EXCERPT PROVIDED ▸
--- START ---
On VBA’s social media channels, people often ask, “What is VA doing about the claims backlog?” or “Why doesn’t VA hire more Veterans?” or “Why doesn’t VA hire Veterans to work on Veterans’ claims?”

The answers, actually, are that “VA has done quite a lot,” and “We have, and we are [hiring Veterans].”

In fact, VA did it yesterday.

At Fort Belvoir, Virginia, and at Fort Carson, Colorado, 27 total Servicemembers graduated the Warrior Training Advancement Course (WARTAC), a pilot handshake between DOD and VA to train transitioning Servicemembers into becoming Veterans Service Representatives (VSR) for VA.

These are the people who process disability claims. Not ironically, many, if not all, of the graduates have personally gone through the claim process themselves while still attached to their unit’s Warrior Transition Battalion, a specialized unit where wounded Soldiers can focus on healing to transition back to the Army or into civilian status.
--- END ---
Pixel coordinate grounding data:
--- START ---
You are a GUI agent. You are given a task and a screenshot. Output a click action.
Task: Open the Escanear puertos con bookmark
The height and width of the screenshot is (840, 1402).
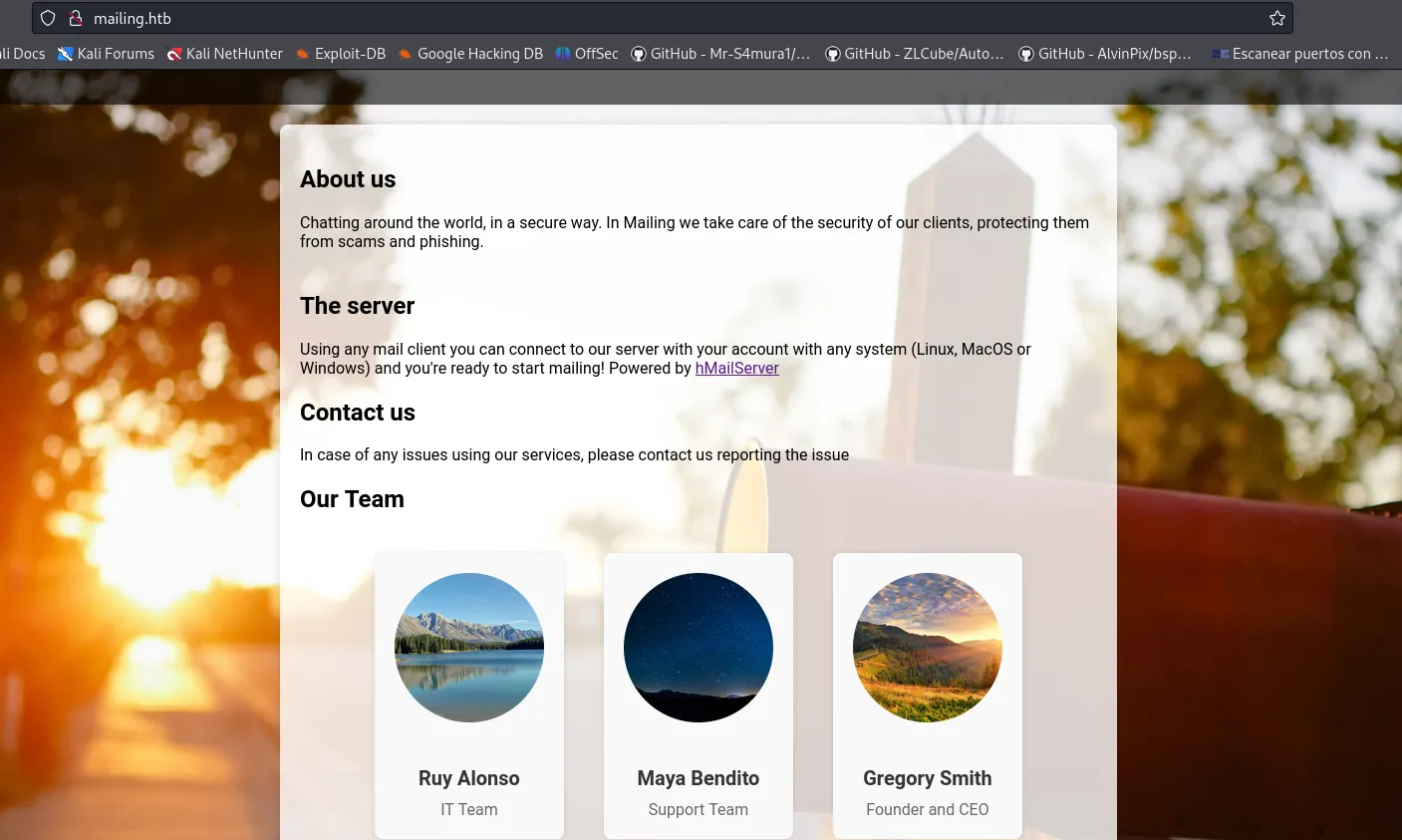click(x=1300, y=54)
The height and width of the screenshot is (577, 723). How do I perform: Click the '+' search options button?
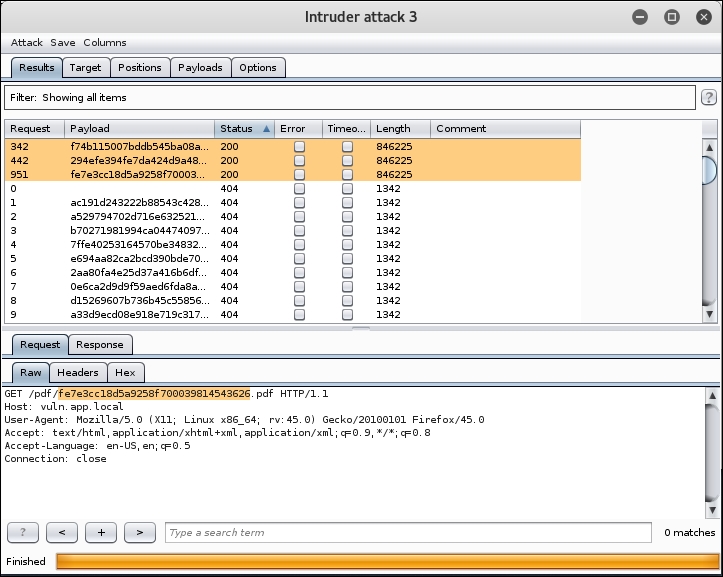101,532
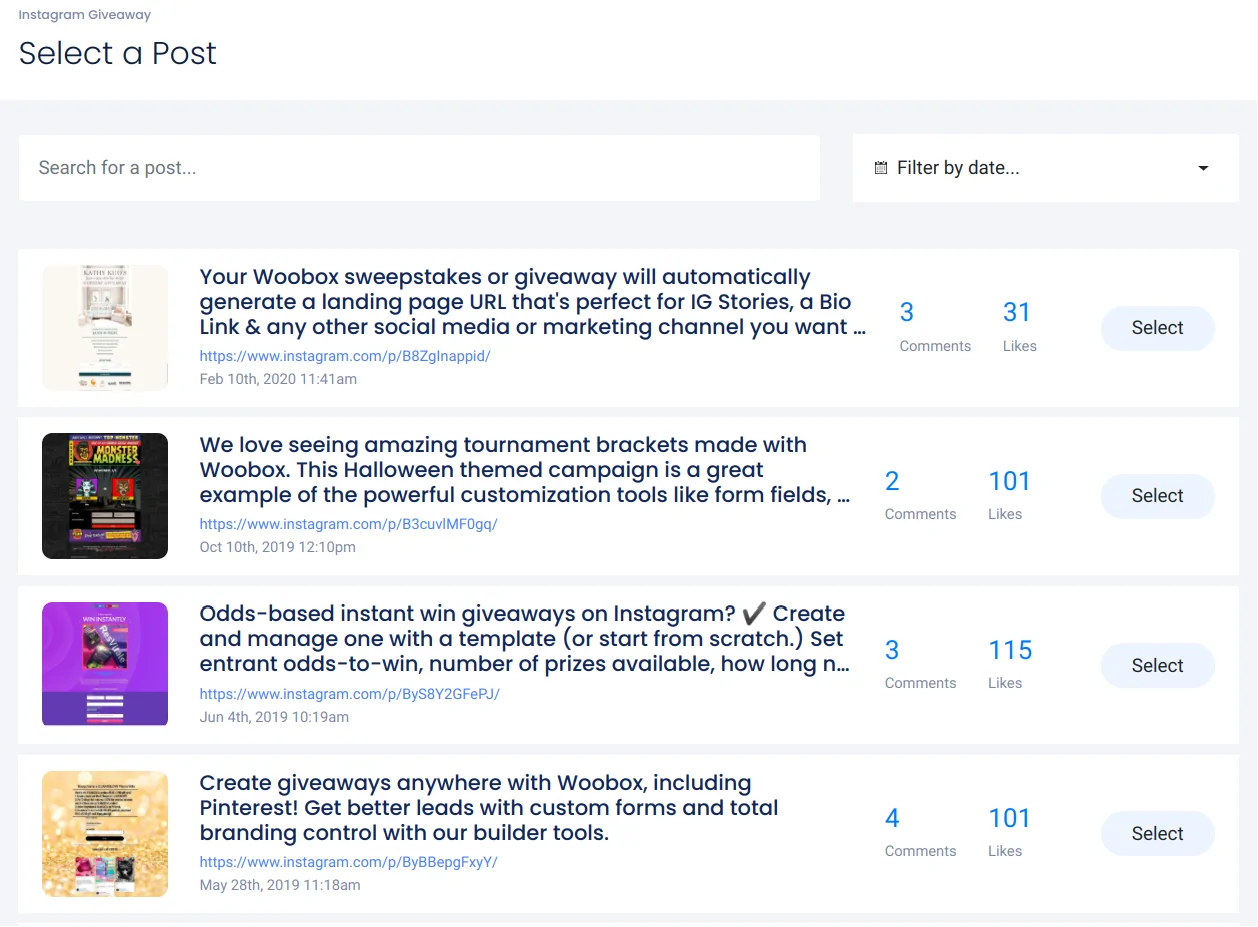Click the 31 Likes count
The height and width of the screenshot is (927, 1258).
click(1016, 313)
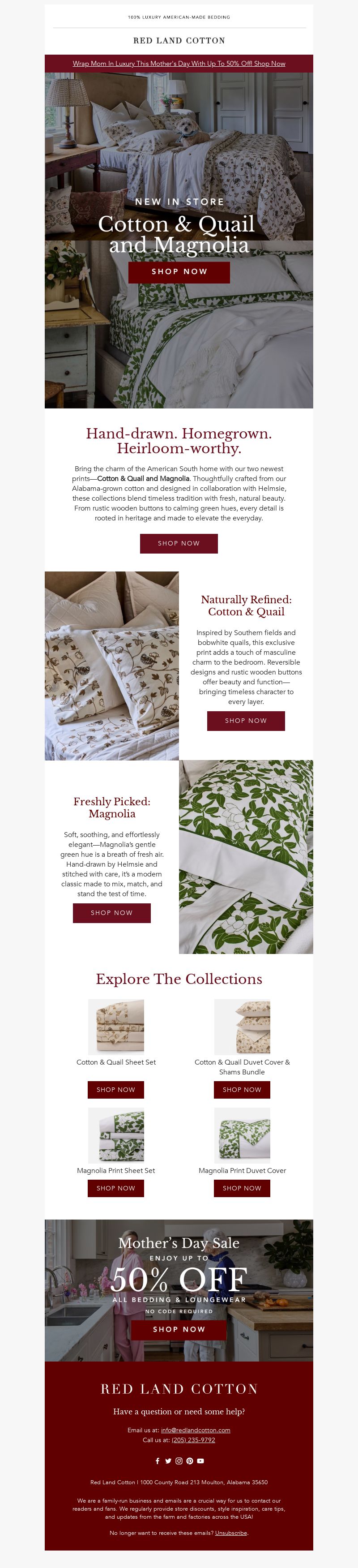Open Magnolia Print Sheet Set thumbnail
The height and width of the screenshot is (1568, 358).
[116, 1135]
--- END ---
WORK INSTRUCTION ▸ From the passage on VA training Servicemembers to process claims, copy the wording between "In fact, VA" and "into civilian status.", inclusive.

EXERCISE OUTPUT ▸
In fact, VA did it yesterday.

At Fort Belvoir, Virginia, and at Fort Carson, Colorado, 27 total Servicemembers graduated the Warrior Training Advancement Course (WARTAC), a pilot handshake between DOD and VA to train transitioning Servicemembers into becoming Veterans Service Representatives (VSR) for VA.

These are the people who process disability claims. Not ironically, many, if not all, of the graduates have personally gone through the claim process themselves while still attached to their unit’s Warrior Transition Battalion, a specialized unit where wounded Soldiers can focus on healing to transition back to the Army or into civilian status.